*** Exercise input ***

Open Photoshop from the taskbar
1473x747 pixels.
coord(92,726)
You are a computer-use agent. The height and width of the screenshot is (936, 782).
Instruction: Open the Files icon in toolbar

*** End of Exercise input ***

The problem: Could every entry above be printed again, word for word?

Result:
Open Photoshop from the taskbar
1473x747 pixels.
coord(92,726)
You are a computer-use agent. The height and width of the screenshot is (936, 782).
Instruction: Open the Files icon in toolbar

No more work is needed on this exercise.